Dans la famille des groupes maudits, les Hawaïens de Chokebore se placent en leaders incontestés. Originaire de Honolulu, le quatuor peut se targuer d'avoir dû affronter toutes les épreuves qu'une formation musicale puisse rencontrer. Son très justement nommé dernier album "It's a Miracle" témoigne à quel point c'est un exploit qu'il soit encore debout. Rencontre avec un éternel outsider.

Chokebore n'avait pas donne de signe de vie depuis un moment. Heureusement, les écorchés ont la peau dure et encore beaucoup de frustrations à évacuer. "It's a Miracle" est teinté d'une tristesse maladive qui ne peut laisser indifférent. Ni les anciens Nirvana, ni les Butthole Surfers, ni Girls Against Boys ne diront le contraire. Chaque album du groupe s'apparente à une cicatrice qui ne parviendrait pas à se refermer. "On a pris plus de temps pour écrire cet album", raconte le groupe autour de Troy Von Balthazar, son charismatique et souriant guitariste-chanteur. "On en a aussi profité pour concrétiser des projets personnels. J'ai travaillé en solo et composé des morceaux pour l'album de Melissa Auf Der Maur (ex-Hole et Smashing Pumpkins - ndr). Même si l'on est pas restés dans l'oeil du public, Chokebore évoluait." Le lien entre la France et Chokebore a toujours été solide. Aujourd'hui, "It's a Miracle" voit le jour grâce à Pale Blue, un label français fondé par le tourneur du groupe. L'Europe a toujours été plus accueillante pour Chokebore que son pays natal. "Dès notre première venue, on est tellement tombés sous le charme de ce continent que l'on a sans cesse cherché à y retourner. On y a plus joué qu'aux Etats-Unis. Les gens ici n'ont pas besoin d'entendre un groupe sur MTV avant de s'y intéresser." Le statut de Chokebore en France est quasi culte. Chaque tournée se déroule devant un public de fans transis. Il faut dire qu'à l'instar de Fugazi, Chokebore possède un style inimitable. "C'est un miracle que l'on joue encore ensemble après toutes ces années. Avec Chokebore, j'ai vraiment connu la misère et la faim. On évolue sur une île isolée. Ce qui est un atout en même temps qu'un handicap.

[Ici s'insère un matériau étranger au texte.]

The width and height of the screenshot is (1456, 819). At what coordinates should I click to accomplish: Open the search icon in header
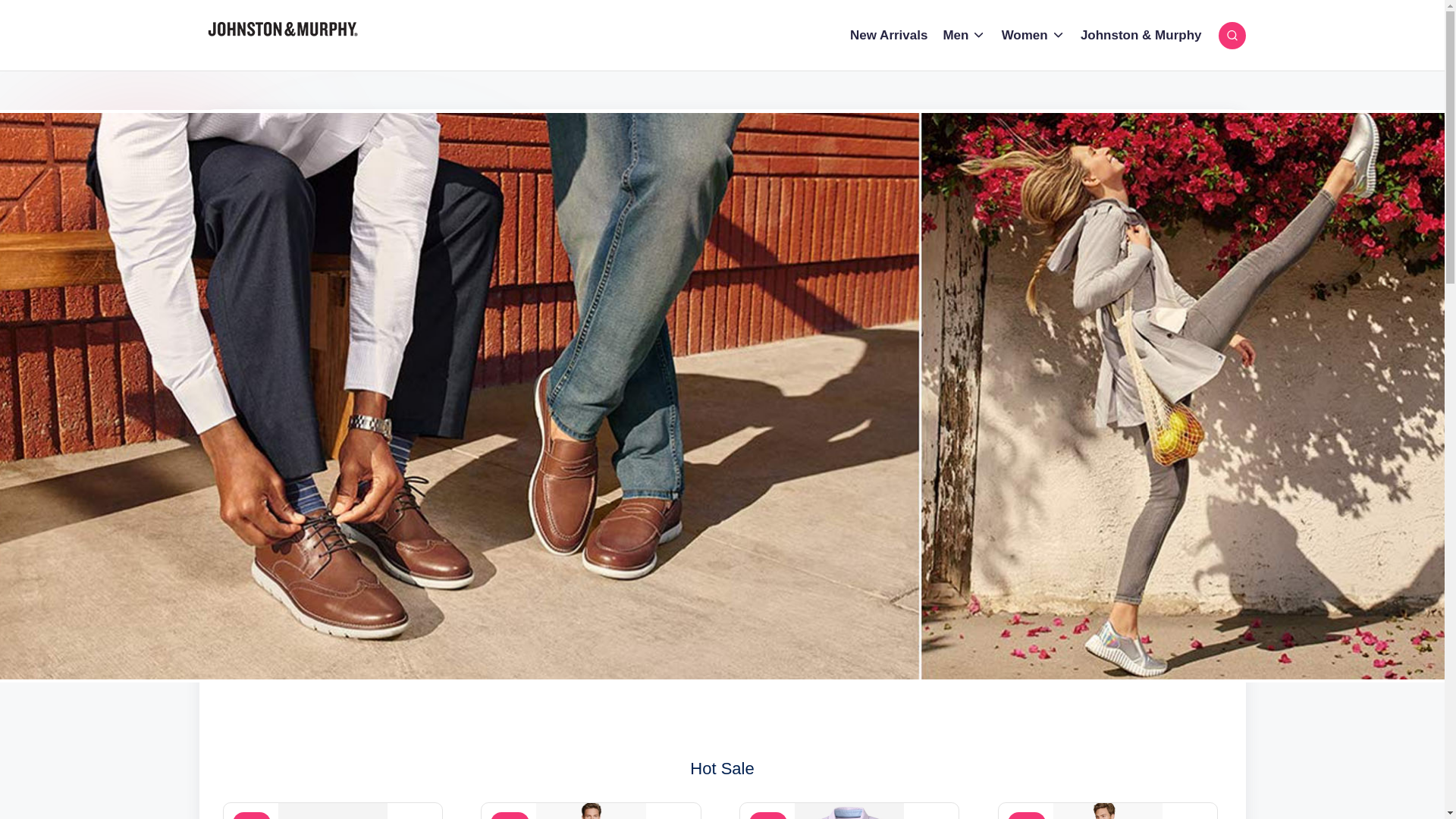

Humainement, on se sent proches de Unwound, Girls Against Boys, Melissa Auf Der Maur mais on n'a jamais eu le sentiment de faire partie d'un scène." C'est justement cet état de solitude qui fait la beauté de la musique de Chokebore. Il serait temps qu'un plus grand nombre de gens en profitent avant qu'il ne soit trop tard.